George Mason, the Young Backwoodsman Or Don't Give Up the Ship

George Mason, the Young Backwoodsman Or Don't Give Up the Ship
Author :
Publisher :
Total Pages : 170
Release :
ISBN-10 : 1436507294
ISBN-13 : 9781436507295
Rating : 4/5 (94 Downloads)

Synopsis George Mason, the Young Backwoodsman Or Don't Give Up the Ship by : Timothy Flint

This scarce antiquarian book is a facsimile reprint of the original. Due to its age, it may contain imperfections such as marks, notations, marginalia and flawed pages. Because we believe this work is culturally important, we have made it available as part of our commitment for protecting, preserving, and promoting the world's literature in affordable, high quality, modern editions that are true to the original work.

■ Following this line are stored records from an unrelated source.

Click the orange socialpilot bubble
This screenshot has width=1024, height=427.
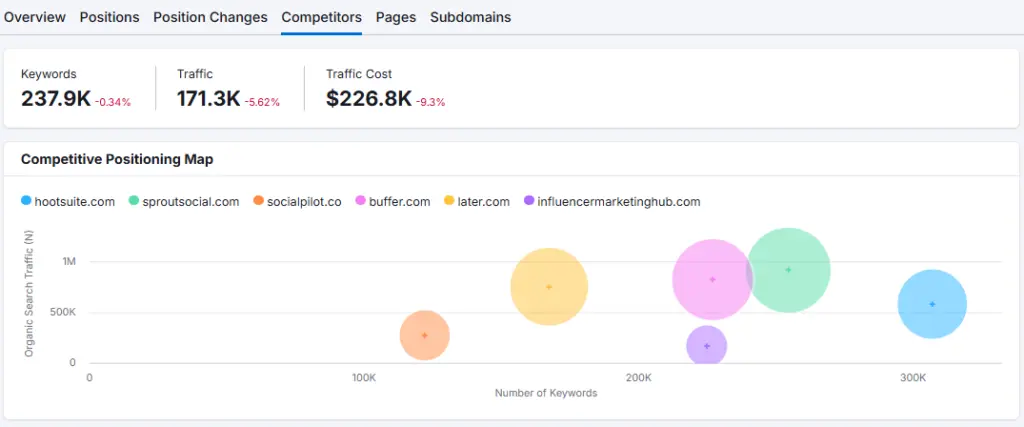click(425, 336)
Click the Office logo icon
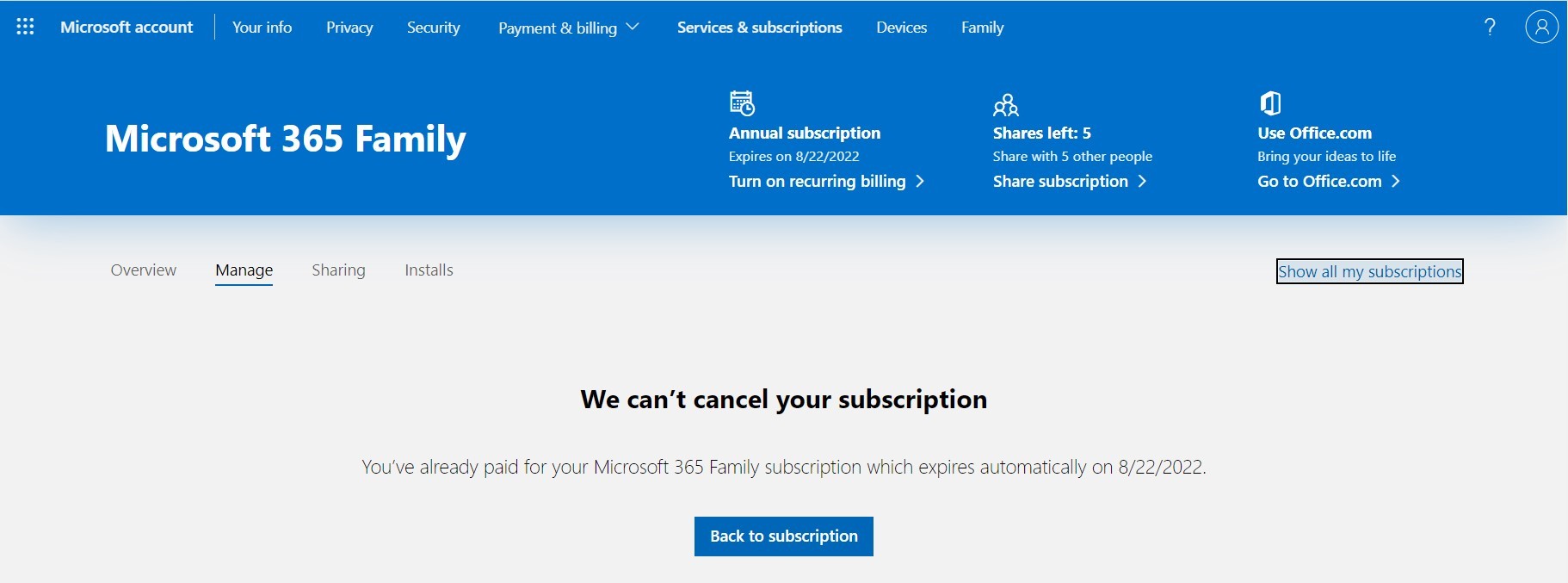The width and height of the screenshot is (1568, 583). [1270, 103]
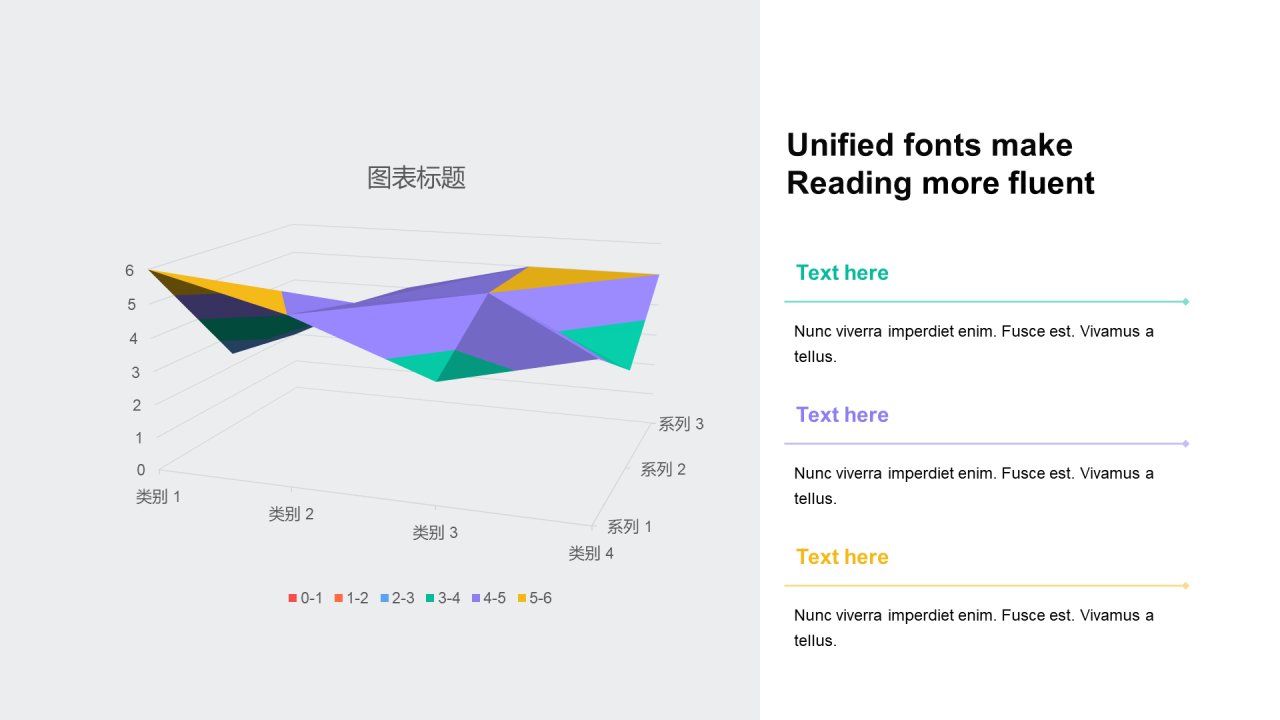Viewport: 1280px width, 720px height.
Task: Click the yellow 5-6 legend entry
Action: coord(535,598)
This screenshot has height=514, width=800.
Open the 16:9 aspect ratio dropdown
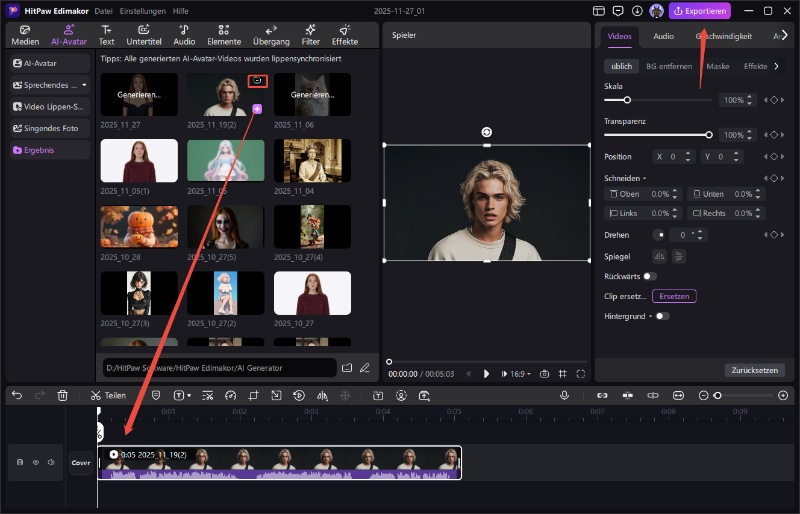521,373

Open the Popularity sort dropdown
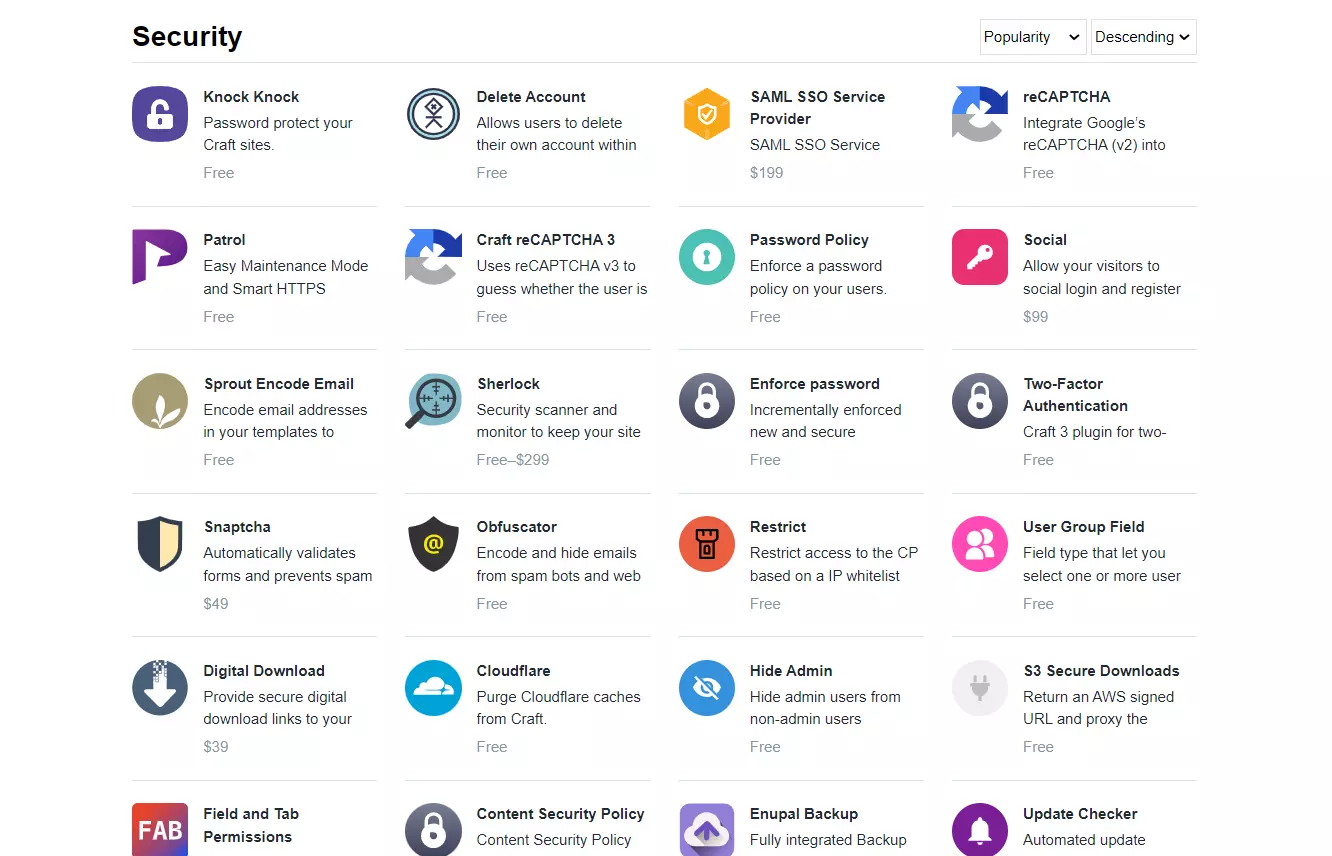(1033, 37)
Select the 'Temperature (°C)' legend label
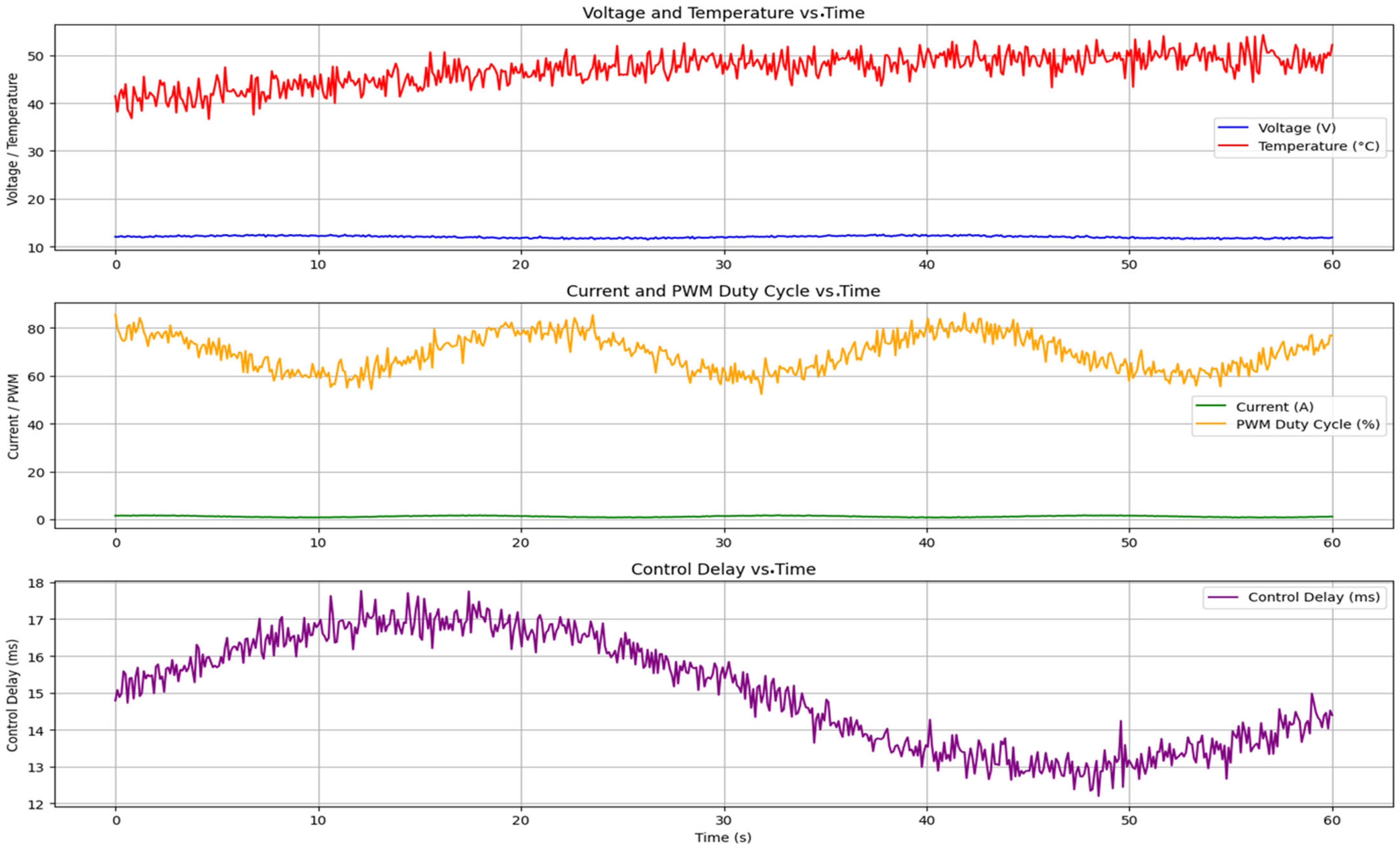This screenshot has height=853, width=1400. click(x=1318, y=146)
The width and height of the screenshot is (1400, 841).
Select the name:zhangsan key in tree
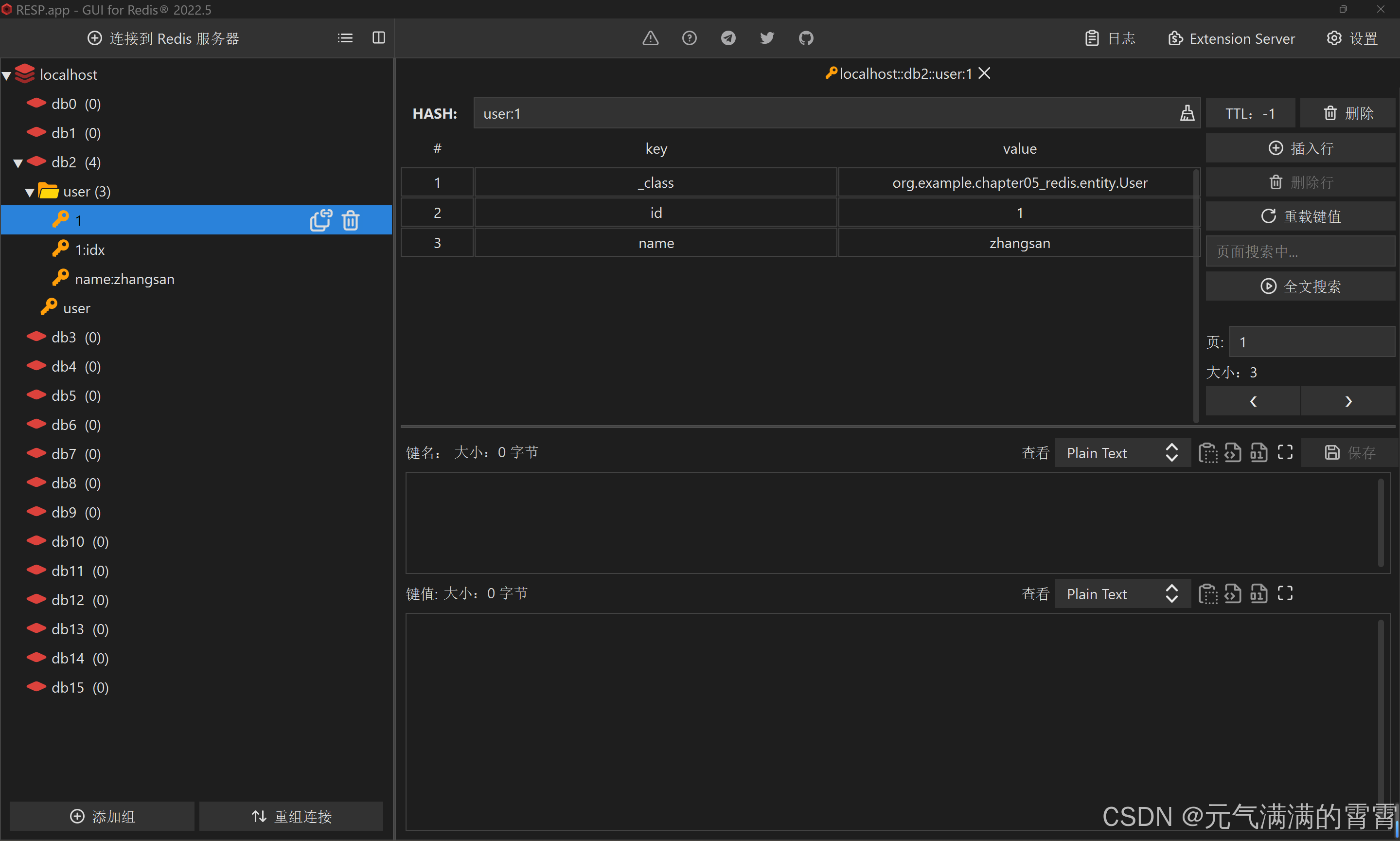pos(124,279)

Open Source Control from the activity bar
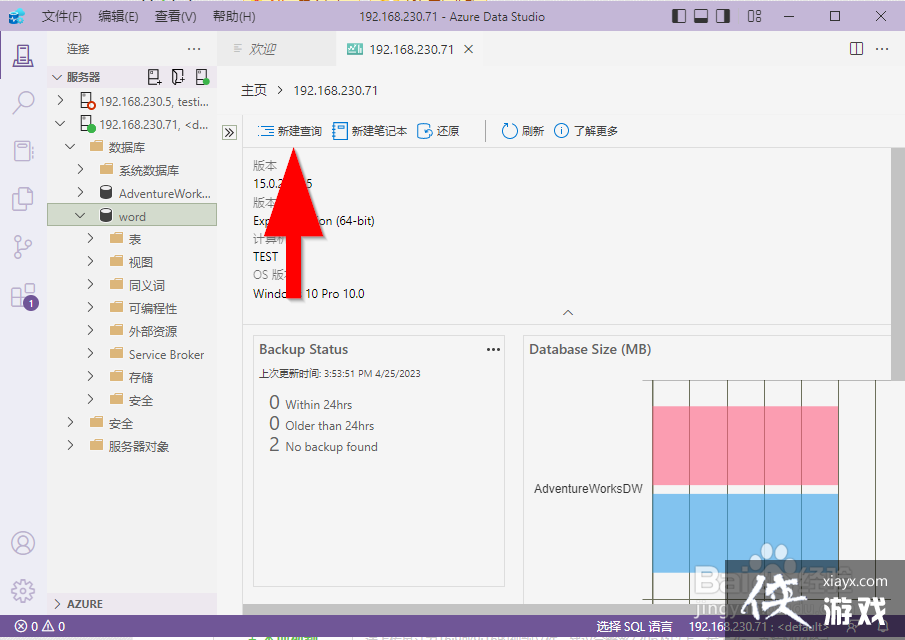point(22,247)
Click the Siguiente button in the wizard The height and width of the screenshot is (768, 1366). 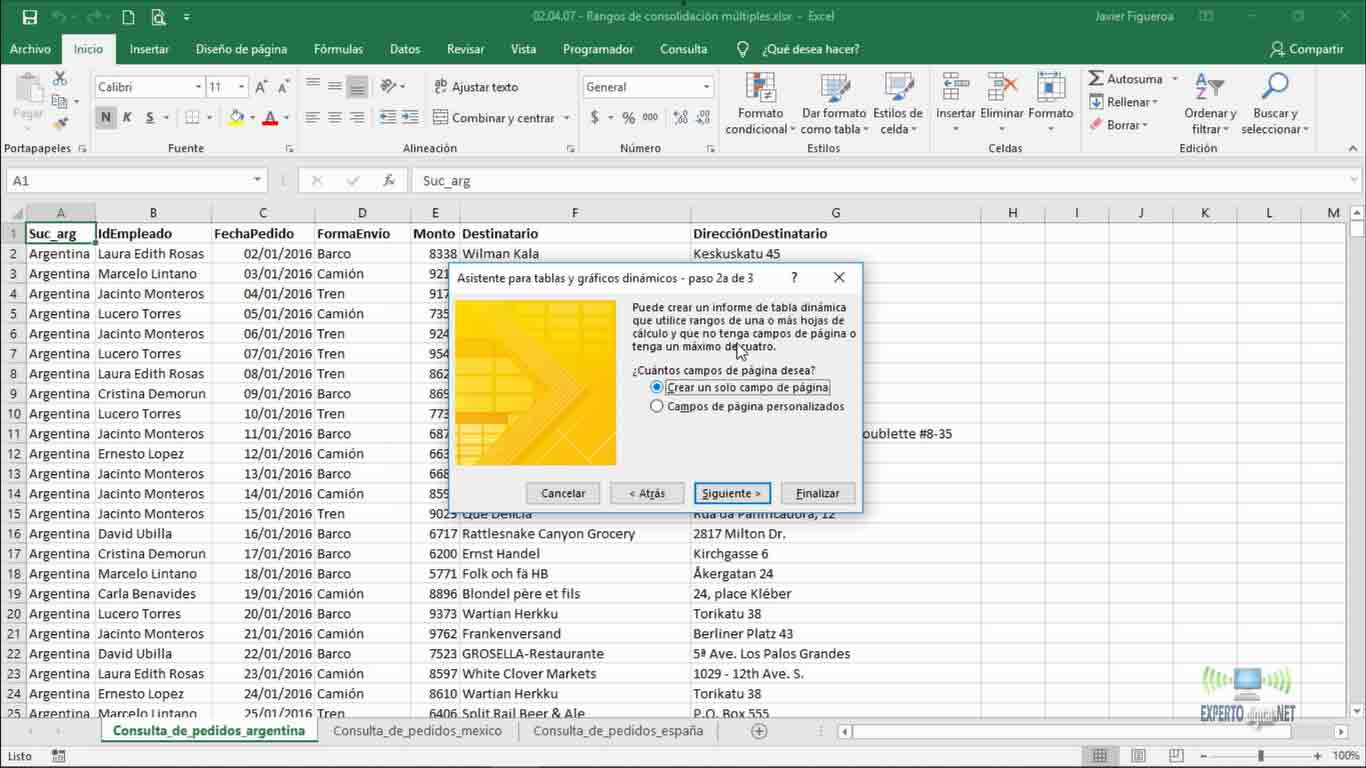click(x=732, y=493)
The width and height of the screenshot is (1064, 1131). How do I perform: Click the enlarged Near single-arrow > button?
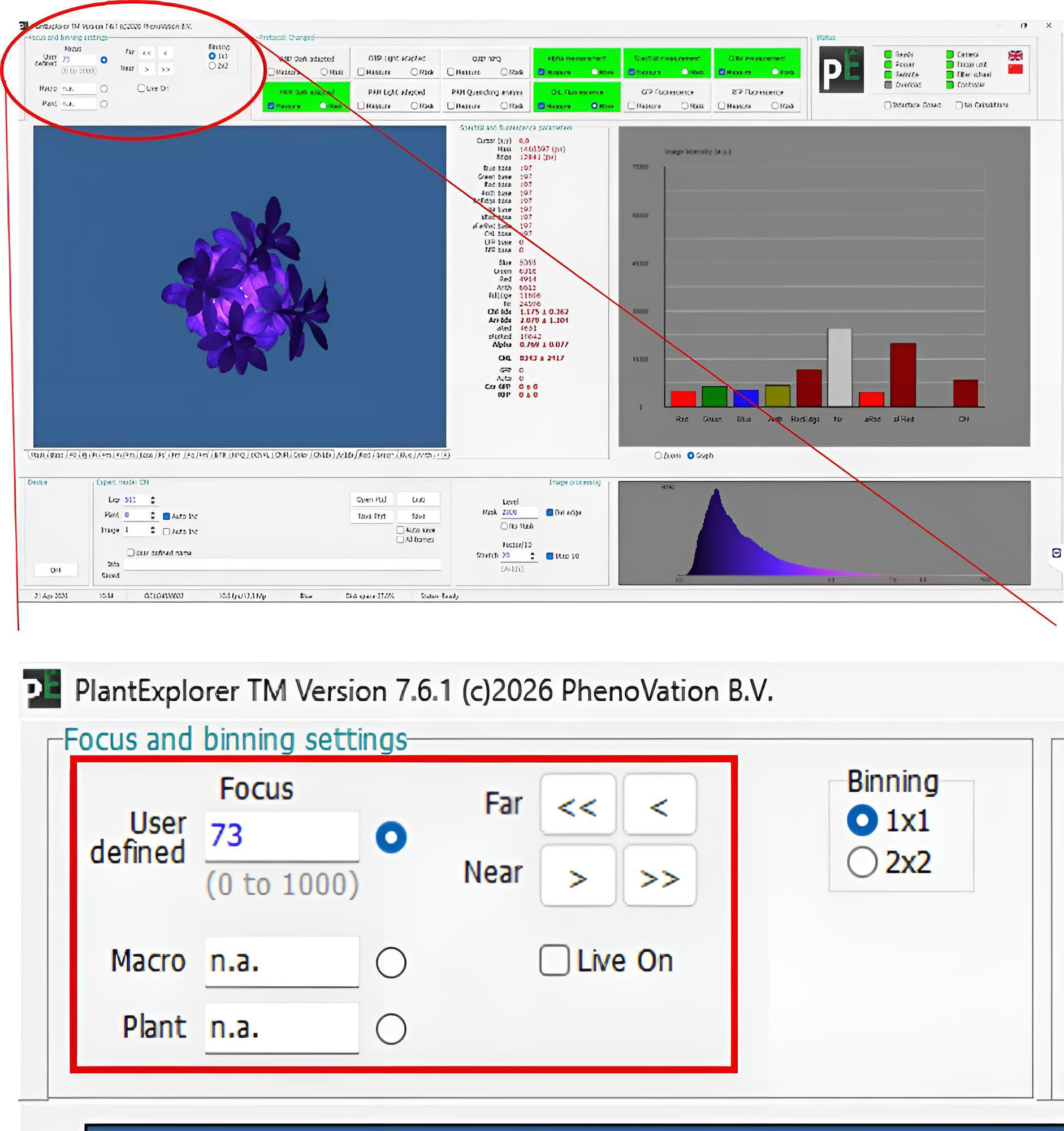click(578, 875)
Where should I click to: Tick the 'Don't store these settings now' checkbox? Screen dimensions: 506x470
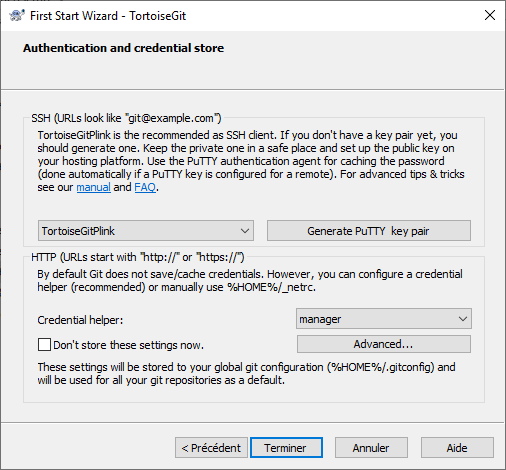click(x=44, y=345)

The History of George Mason

The History of George Mason
Author :
Publisher :
Total Pages : 68
Release :
ISBN-10 : BL:A0021349297
ISBN-13 :
Rating : 4/5 (97 Downloads)

Synopsis The History of George Mason by : George Mason

Main Currents in American Thought

Main Currents in American Thought
Author :
Publisher :
Total Pages : 532
Release :
ISBN-10 : UOM:39015005113884
ISBN-13 :
Rating : 4/5 (84 Downloads)

Synopsis Main Currents in American Thought by : Vernon Louis Parrington

London and the Making of Provincial Literature

London and the Making of Provincial Literature
Author :
Publisher : University of Pennsylvania Press
Total Pages : 295
Release :
ISBN-10 : 9780812291629
ISBN-13 : 081229162X
Rating : 4/5 (29 Downloads)

Synopsis London and the Making of Provincial Literature by : Joseph Rezek

In the early nineteenth century, London publishers dominated the transatlantic book trade. No one felt this more keenly than authors from Ireland, Scotland, and the United States who struggled to establish their own national literary traditions while publishing in the English metropolis. Authors such as Maria Edgeworth, Sydney Owenson, Walter Scott, Washington Irving, and James Fenimore Cooper devised a range of strategies to transcend the national rivalries of the literary field. By writing prefaces and footnotes addressed to a foreign audience, revising texts specifically for London markets, and celebrating national particularity, provincial authors appealed to English readers with idealistic stories of cross-cultural communion. From within the messy and uneven marketplace for books, Joseph Rezek argues, provincial authors sought to exalt and purify literary exchange. In so doing, they helped shape the Romantic-era belief that literature inhabits an autonomous sphere in society. London and the Making of Provincial Literature tells an ambitious story about the mutual entanglement of the history of books and the history of aesthetics in the first three decades of the nineteenth century. Situated between local literary scenes and a distant cultural capital, enterprising provincial authors and publishers worked to maximize success in London and to burnish their reputations and build their industry at home. Examining the production of books and the circulation of material texts between London and the provincial centers of Dublin, Edinburgh, and Philadelphia, Rezek claims that the publishing vortex of London inspired a dynamic array of economic and aesthetic practices that shaped an era in literary history.